With 60 percent of people over the age of 50 leading an inactive life, is there any wonder that we see more health problems related to joints and muscles that rebel by becoming stiff, sore and even painful? Aging, too, contributes to tight muscles and poor flexibility because, as we age, muscles tend to become less elastic and tissues around the joints thicken. That hampers movement. In fact, you can lose 10 percent of your flexibility every 10 years if you do nothing! This is really the case of "if you don't use it, you'll lose it."
The best physical activity routine is one that includes all four building blocks of fitness: flexibility and stability, endurance activities (aerobics, walking), strength training, and balance.
Taking a Back Seat
Stretching helps keep your muscles loose, which improves your flexibility. Regular stretching can make you more mobile, making it easier to bend down, as well as reach for things in cupboards, says Jay Blahnik, a fitness expert and author of the book, "Full-Body Flexibility." "It's like a reward that you can feel every day."
There are other rewards too. Staying flexible can help you:
- Improve and maintain your range of motion, which improves balance
- Prevent falls
- Relieve chronic pain
- Reduce tension and stress
- Improve circulation and concentration
- Boost your energy
- Improve your posture
Recommendations to stretch or not to stretch are full of misconceptions and conflicting research. There is limited evidence to sort out these issues. Stretching has been promoted for years as an essential part of fitness programs to decrease the risk of injury, prevent soreness and improve performance. But what does the evidence say? Current research suggests that stretching can decrease pain and soreness after exercise. However, no evidence supports the theory that stretching immediately before exercise can prevent overuse or acute injuries.

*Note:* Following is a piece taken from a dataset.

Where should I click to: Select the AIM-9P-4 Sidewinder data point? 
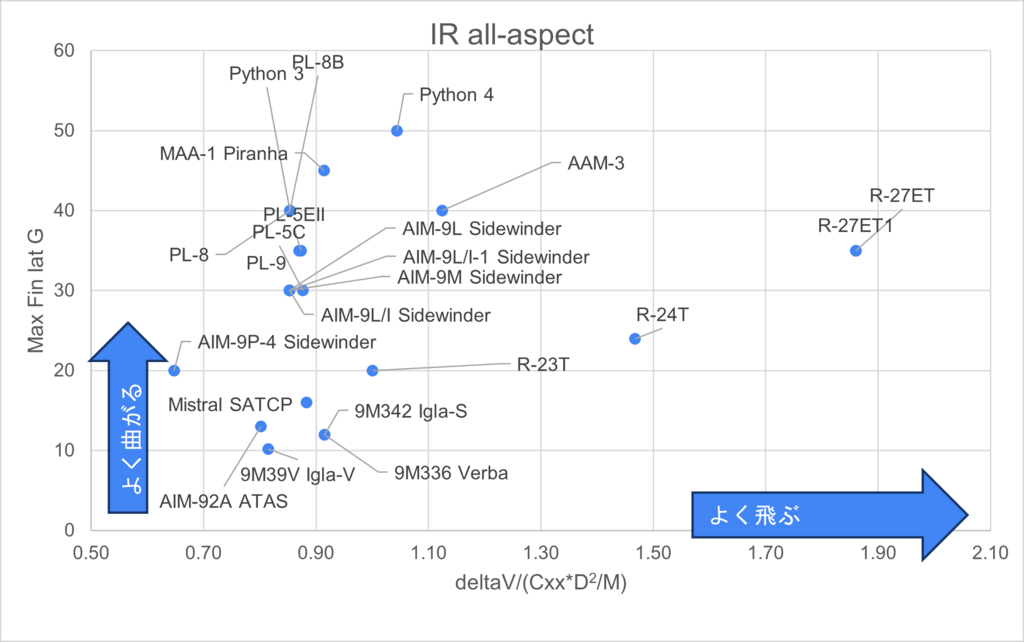tap(174, 371)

According to experts, what's key in the injury-prevention debate is how often you stretch. Habitual stretching that you do over a period of time, such as a yoga or stretch class, can reduce your risk of injury. But acute bouts of stretching, or stretching that you do only before and after your workouts, won't.
Playing it Safe
Keep these safety tips in mind when you stretch:
- Start slowly. It will become easier to stretch with practice.
- Don't force it. Overstretching can cause pain and injury. You might feel slight tension as you ease into a stretch, but it shouldn't hurt. If it does, stop.

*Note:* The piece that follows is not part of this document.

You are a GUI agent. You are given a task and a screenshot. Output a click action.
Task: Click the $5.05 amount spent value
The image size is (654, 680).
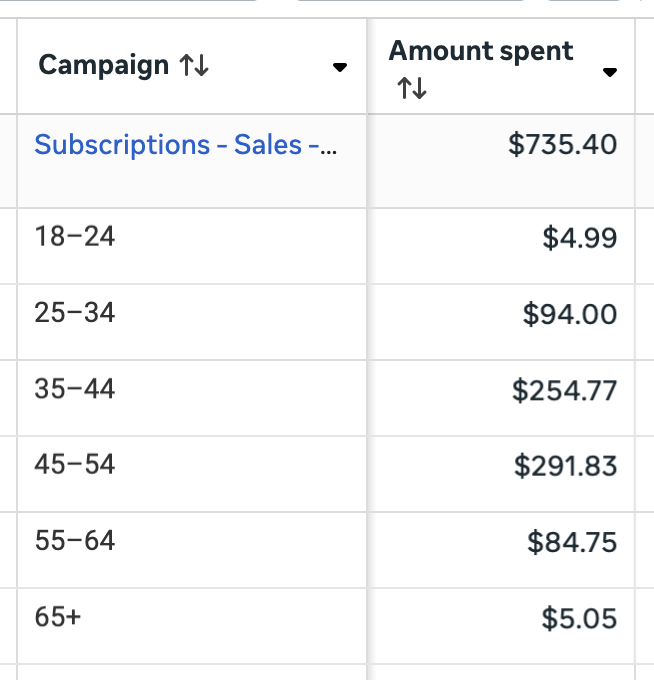tap(579, 618)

- Breathe deeply. Don't hold your breath. Breathing slowly and deeply will help you relax and make stretching easier.
- Warm up. If you stretch before exercising, warm up your body for at least five minutes first, with light movement such as walking or marching in place. You should avoid stretching a cold muscle, as you can increase your risk of pulling it.
- Stretch all major muscle groups, holding each stretch for at least 30 seconds. Fitness professionals recommend focusing on calf muscles, front and back thigh muscles (quadriceps and hamstrings), hip flexors, chest (pectoral) muscles, and upper back muscles. You also can stretch your neck, shoulders, wrists, and ankles.
- Stretch three times a week, if possible, and on most days that you exercise.
- Be careful about stretching after an injury; if you have a chronic illness, consult a doctor.